Did you know that depression or post-traumatic stress disorder might be included in the list of auto injuries experienced by many people after a car accident?
You may have been feeling depressed but not considered it one of your auto injuries. Or perhaps you're experiencing debilitating anxiety or horrifying flashbacks from the accident on a daily basis. You may have thought the depression is your fault because you’re interpreting the collision from a negative perspective. You may right off your symptoms of PTSD since it indeed normal to experience some anxiety after an upsetting experience.
There are actual studies reported in medical journals on the topic of depression and post-traumatic stress disorder after auto injury, especially whiplash injuries.
A Canadian study in the European Spine Journal included 3,452 people who suffered whiplash and depression. Depression wasn’t their only symptom; it was one of several auto injuries experienced in their collision.
Those who developed depression after the car accident had certain things in common. They were people who had severe pain in their neck or low back. Some of them had severe pain in their entire body. Others counted vision problems and numbness or tingling in their hands or arm as part of their other auto injuries. Some also noted prior mental health problems or poor general health.
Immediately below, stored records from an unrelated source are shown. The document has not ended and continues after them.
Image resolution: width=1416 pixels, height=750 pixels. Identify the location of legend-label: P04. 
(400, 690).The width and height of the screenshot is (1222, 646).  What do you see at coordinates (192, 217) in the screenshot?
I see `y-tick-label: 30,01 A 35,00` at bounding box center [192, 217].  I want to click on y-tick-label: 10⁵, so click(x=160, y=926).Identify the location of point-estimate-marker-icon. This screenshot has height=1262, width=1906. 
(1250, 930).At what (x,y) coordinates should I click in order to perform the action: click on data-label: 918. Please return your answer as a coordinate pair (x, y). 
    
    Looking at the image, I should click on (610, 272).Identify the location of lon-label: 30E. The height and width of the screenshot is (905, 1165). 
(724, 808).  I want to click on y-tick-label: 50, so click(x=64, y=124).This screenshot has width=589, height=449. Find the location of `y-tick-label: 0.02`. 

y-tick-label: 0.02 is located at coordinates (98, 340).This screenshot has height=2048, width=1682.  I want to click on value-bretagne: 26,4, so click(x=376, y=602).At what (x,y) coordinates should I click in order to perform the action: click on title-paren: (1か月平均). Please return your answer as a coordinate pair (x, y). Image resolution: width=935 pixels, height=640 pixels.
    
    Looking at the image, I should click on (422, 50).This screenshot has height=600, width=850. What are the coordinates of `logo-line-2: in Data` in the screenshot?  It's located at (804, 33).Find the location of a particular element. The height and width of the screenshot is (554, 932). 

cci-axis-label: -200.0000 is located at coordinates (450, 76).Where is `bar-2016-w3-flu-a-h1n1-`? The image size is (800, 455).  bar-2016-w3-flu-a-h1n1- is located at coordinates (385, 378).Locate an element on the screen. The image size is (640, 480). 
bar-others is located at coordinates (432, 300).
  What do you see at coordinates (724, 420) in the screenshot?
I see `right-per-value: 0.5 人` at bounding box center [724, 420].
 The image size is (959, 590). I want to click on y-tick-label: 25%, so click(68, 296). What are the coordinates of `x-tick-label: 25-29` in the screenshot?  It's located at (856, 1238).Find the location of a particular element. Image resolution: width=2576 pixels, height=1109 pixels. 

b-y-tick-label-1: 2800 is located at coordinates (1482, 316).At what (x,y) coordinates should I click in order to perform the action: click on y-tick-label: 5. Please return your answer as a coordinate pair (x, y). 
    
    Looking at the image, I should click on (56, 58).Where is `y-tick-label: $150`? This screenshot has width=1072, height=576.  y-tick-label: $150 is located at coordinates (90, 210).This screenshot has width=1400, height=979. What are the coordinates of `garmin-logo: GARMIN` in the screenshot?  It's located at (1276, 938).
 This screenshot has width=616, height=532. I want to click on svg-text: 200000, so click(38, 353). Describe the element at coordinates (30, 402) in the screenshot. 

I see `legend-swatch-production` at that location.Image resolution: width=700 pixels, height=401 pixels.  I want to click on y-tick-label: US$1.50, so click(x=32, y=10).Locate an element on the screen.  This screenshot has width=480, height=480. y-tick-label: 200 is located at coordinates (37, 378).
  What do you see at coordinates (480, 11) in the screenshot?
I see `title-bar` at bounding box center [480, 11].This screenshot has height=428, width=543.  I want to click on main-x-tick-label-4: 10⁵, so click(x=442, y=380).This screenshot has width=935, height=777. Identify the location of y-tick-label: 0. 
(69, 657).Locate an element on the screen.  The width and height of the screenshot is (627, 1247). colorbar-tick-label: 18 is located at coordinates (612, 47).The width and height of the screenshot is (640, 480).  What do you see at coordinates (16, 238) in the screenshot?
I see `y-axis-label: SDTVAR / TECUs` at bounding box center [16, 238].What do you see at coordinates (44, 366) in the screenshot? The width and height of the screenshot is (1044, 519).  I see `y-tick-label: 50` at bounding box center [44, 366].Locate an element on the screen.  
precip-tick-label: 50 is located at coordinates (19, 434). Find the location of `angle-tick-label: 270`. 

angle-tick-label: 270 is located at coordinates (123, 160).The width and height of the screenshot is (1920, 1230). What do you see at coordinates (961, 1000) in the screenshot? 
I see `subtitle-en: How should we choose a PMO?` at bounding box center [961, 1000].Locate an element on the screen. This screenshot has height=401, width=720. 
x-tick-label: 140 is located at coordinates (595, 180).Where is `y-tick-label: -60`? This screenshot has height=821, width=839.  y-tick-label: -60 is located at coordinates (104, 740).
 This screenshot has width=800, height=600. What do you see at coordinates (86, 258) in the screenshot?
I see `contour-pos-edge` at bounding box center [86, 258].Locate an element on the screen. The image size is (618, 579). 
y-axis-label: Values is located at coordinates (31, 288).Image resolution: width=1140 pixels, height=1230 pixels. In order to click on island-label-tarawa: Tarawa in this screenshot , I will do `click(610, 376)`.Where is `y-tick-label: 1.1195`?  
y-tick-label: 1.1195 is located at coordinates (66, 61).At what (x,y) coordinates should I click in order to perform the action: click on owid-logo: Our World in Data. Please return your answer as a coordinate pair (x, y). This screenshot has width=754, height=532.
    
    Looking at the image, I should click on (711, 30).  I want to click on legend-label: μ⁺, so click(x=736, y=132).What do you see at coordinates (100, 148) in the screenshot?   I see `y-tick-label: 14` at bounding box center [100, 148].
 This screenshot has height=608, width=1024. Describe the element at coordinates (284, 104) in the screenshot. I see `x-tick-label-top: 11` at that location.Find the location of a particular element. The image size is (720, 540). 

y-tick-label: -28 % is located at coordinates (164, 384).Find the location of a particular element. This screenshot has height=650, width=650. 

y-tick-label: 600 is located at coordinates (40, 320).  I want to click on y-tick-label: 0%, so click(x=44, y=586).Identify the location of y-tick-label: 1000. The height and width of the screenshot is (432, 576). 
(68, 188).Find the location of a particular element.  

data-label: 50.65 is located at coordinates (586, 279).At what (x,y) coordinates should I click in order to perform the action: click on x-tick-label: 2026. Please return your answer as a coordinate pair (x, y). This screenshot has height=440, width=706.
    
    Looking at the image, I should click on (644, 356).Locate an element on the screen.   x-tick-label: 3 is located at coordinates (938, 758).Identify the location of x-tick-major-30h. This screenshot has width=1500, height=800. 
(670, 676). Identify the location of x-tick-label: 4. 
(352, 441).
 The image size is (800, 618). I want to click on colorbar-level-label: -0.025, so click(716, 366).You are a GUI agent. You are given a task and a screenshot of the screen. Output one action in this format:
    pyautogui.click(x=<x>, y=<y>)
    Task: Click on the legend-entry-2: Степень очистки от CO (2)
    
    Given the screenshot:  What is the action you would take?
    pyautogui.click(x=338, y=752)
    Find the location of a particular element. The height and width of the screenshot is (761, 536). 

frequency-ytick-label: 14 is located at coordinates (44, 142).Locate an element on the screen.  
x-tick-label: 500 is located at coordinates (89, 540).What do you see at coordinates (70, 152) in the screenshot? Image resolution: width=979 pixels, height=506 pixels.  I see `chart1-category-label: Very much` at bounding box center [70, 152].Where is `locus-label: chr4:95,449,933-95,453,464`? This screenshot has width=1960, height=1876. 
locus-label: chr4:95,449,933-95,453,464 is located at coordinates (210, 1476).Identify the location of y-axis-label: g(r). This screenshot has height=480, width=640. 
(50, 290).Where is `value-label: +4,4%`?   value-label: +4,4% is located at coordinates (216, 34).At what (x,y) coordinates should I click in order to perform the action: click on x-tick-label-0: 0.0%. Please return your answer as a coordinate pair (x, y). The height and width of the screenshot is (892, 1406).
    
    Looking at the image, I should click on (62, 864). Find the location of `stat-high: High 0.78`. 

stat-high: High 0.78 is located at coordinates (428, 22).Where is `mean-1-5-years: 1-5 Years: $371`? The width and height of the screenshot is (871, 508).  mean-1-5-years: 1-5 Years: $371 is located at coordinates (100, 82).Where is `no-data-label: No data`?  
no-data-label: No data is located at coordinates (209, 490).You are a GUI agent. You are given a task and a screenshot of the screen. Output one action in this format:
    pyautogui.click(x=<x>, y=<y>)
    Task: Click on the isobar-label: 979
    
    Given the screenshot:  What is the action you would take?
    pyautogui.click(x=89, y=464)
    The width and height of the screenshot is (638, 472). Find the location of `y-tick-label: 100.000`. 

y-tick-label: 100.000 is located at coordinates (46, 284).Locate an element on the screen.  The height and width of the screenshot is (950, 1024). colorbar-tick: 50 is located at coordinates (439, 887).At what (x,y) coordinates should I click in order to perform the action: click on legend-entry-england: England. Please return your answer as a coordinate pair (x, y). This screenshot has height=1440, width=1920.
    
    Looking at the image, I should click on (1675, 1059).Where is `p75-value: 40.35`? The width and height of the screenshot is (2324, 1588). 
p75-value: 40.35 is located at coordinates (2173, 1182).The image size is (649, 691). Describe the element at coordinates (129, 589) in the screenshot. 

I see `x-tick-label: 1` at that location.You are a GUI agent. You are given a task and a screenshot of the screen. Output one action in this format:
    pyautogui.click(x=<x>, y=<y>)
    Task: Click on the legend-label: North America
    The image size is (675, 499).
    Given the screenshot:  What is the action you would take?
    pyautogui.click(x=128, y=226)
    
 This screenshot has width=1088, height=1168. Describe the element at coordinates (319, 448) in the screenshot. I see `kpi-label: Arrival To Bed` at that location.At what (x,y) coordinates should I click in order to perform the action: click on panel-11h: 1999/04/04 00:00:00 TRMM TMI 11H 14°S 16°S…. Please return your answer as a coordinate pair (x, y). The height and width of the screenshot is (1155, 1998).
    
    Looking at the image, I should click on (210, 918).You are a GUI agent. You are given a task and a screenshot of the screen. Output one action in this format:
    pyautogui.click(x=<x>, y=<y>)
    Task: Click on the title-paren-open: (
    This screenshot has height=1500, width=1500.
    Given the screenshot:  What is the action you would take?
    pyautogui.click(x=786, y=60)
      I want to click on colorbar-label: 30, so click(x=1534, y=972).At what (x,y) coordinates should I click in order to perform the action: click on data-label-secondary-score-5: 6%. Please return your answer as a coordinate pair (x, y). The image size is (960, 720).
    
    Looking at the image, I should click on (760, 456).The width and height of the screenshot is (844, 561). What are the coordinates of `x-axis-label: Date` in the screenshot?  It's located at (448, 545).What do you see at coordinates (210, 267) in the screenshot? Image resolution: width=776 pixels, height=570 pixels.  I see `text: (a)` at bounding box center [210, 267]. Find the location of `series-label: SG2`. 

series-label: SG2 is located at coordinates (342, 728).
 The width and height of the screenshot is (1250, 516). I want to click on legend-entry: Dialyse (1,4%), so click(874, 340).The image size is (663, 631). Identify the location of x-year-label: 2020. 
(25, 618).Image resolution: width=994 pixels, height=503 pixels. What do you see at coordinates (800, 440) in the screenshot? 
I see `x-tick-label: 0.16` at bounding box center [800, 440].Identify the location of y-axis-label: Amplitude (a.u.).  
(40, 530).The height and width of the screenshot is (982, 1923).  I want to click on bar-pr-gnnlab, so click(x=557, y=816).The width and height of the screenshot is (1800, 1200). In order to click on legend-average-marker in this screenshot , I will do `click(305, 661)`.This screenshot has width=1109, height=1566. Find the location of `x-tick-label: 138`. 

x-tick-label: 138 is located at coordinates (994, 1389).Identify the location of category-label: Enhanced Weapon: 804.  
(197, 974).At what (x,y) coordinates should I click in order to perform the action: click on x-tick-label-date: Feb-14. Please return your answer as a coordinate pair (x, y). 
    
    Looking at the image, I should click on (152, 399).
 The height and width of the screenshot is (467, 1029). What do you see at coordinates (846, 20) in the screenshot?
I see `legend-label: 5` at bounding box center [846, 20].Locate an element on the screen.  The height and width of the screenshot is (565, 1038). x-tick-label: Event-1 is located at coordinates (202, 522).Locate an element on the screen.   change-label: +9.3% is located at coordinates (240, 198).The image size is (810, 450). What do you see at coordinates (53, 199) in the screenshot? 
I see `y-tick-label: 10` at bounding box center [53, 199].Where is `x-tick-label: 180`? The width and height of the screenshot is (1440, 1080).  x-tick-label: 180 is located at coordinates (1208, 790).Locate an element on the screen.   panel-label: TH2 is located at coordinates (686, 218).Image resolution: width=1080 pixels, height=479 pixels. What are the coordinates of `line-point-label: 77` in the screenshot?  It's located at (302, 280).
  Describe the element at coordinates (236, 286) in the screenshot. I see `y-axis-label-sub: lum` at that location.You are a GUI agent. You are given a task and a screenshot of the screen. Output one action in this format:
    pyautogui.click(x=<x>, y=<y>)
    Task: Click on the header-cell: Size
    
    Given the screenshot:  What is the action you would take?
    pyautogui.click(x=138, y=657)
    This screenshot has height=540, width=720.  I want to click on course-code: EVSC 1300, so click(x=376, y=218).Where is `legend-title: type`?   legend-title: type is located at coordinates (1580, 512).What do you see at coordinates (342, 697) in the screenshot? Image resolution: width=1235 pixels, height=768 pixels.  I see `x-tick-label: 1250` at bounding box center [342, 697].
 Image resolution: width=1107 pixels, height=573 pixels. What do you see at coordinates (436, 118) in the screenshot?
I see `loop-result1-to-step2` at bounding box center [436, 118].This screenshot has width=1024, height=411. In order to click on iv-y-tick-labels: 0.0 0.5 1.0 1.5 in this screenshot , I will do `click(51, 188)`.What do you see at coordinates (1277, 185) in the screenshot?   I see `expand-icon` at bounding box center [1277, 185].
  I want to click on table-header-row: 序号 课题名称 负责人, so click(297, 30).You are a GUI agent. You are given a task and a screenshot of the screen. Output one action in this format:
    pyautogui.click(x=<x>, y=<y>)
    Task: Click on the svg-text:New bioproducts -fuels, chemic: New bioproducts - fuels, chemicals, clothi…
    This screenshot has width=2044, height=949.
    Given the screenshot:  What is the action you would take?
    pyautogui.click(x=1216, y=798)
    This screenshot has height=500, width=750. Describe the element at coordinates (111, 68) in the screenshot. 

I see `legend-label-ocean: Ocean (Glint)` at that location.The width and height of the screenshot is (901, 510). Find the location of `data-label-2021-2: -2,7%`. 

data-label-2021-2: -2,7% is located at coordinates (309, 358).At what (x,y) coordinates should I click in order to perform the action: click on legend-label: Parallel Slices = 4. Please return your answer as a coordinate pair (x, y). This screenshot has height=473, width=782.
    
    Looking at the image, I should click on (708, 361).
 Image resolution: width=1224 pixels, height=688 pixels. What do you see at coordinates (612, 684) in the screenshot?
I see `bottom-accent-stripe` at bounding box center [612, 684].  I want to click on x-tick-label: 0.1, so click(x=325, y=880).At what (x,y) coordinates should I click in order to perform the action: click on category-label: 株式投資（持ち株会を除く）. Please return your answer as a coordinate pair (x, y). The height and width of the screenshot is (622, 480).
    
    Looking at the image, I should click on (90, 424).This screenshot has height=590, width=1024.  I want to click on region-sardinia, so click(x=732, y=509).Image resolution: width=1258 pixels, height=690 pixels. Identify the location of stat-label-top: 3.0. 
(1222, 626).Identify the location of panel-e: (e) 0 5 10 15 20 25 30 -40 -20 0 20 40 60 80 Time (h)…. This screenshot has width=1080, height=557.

In the past, health practitioners believed that depression after a collision was “all in the person’s mind” and may have thought the patient to be a hypochondriac. After imaging studies were done on patients experiencing depression as one of their auto injuries, the doctors found that changes in the person’s brain could indeed account for why they had depression.
Doctors are now including depression as one of many types of symptoms that occur as auto injuries.
The Canadian researchers discovered that 51.7% of those with whiplash developed depression, with 11% of them developing it after the accident.
Interestingly, the number one symptom that predicted who would become depressed after the collision was anxiety. Those who had anxiety were three times more likely to become depressed.
When you get chiropractic treatment, you may notice a lifting of your spirits. Patients frequently mention to chiropractors that they feel better. Thus, if depression is one of your auto injuries, head on down to your chiropractor’s office for treatment of the whiplash and depression – just to feel better!
Phillips, L.A., Carroll, L.J., Cassidy, J.D., and Cote, P. Whiplash-associated disorders: who gets depressed? Who stays depressed? European Spine Journal, June 2010; 19(6):945-956.